The sites Menz has chosen for Invisible Asia chronicle the societal order and social movements of the past which were mainly produced by racial pride, regional loyalty, or religious bias. Yet they also tend to embody the nostalgia and collective remorse that follow the reassessment of a prolonged prejudice. By subtracting their icons, Menz reconfigures the intolerance and regret suspended in shared long-term consciousness. For example, in two photographs showing the site where the first nuclear attack in human history took place, the ruins of the Hiroshima Prefectural Industrial Promotional Hall, which serves as a memorial to the people who died in the atomic bombing of Hiroshima, have been eradicated from each picture. On August 6, 1945
– one of the darkest days in history – 140,000 people in the urban center of Hiroshima, Japan lost their lives.
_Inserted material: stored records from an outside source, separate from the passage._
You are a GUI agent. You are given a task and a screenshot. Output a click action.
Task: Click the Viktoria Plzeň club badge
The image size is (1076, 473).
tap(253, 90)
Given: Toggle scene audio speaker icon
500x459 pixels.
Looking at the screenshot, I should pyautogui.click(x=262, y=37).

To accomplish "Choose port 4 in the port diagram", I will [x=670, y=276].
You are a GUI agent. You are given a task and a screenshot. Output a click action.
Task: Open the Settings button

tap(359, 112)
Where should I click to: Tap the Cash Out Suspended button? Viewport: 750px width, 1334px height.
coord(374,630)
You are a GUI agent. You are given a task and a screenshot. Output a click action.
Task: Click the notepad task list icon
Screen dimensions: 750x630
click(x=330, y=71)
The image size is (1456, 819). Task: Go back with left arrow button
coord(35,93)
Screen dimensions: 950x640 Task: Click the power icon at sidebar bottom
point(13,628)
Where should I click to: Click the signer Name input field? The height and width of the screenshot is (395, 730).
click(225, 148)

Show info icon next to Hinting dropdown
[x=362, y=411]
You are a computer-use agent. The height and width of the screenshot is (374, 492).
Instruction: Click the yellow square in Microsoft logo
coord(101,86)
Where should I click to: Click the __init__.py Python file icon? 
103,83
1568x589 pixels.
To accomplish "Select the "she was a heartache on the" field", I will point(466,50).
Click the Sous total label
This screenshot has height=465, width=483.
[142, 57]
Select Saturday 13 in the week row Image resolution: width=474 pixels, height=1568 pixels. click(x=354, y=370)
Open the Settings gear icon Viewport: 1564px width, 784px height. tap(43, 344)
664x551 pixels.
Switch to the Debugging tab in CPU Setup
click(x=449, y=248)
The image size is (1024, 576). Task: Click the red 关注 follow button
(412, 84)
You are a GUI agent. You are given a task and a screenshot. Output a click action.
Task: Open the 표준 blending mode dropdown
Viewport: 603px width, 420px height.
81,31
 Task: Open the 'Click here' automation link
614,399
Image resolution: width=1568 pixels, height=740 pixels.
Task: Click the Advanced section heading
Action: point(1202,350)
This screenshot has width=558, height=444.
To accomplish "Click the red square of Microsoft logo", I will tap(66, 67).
Menz attempts to swab the wounds of the past leaving only remnant plant life and the promise – a scar between nations – to never act again in the future with such little tolerance.
John Souza
Contrary to the laws of nature
Menz employs by far the most economical and highly effective, visual means in dealing with the exhibition’s themes. In his large photographic prints, he manipulates the cultural memory of iconic landmarks and presents us with a view of nature sans architecture. In Eiffel Tower, Paris, Menz removes the eponymous iconic structure from its context and leaves us with the natural surroundings of its site. In place of the tower, there is the white expanse of photographic ground. This strategy of photographic erasure denaturalizes what has become a clichéd and conventional visual experience, endlessly reproduced in tourist postcards, and prompts a reflection of what is lost.
Leslie Markle, March 2007
Invisible Project
Simply put, Menz’s photographs are altered depictions of famous architectural landmarks from which the highly recognizable structures such as the Golden Gate Bridge or Notre Dame Cathedral have been disappeared by way of digital manipulation. What remains are the manicured gardens, rows of trees, and topiaries that adorn these monumental edifices. The buildings have been replaced with the stark white of photo paper, which creates an interesting reversal of positive and negative space in that the landmarks, as seen conventionally, would normally read as positive and the surrounding flora would generally tend toward the negative. Menz pushes the overlooked to the foreground forcing the viewer to contemplate the reality of nature, or lack thereof, at the hand of man. The removal of what we know to be fabricated reveals that what we expect to be natural is indeed artificial. In Louvre (2003), the bricks before the Paris Museum have been removed emphasizing errant patches of grass that trace their pattern. Menz presents landscape not so much as an exercise in aesthetics but instead as an active philosophical player in constructing social reality.
Tommy Freeman, April 2006
H2O
Manfred Menz provided another narrative about removal, but Paris-Seine embankment in absence of river Seine and Notre Dame Cathedral was far more deliberate and evinced a much more heavy handed conscription of civilization than did Belt. Menz manifestly eradicates all evidence of human endeavor, leaving only elements of nature intact in his jaunty, nearly abstract imSages.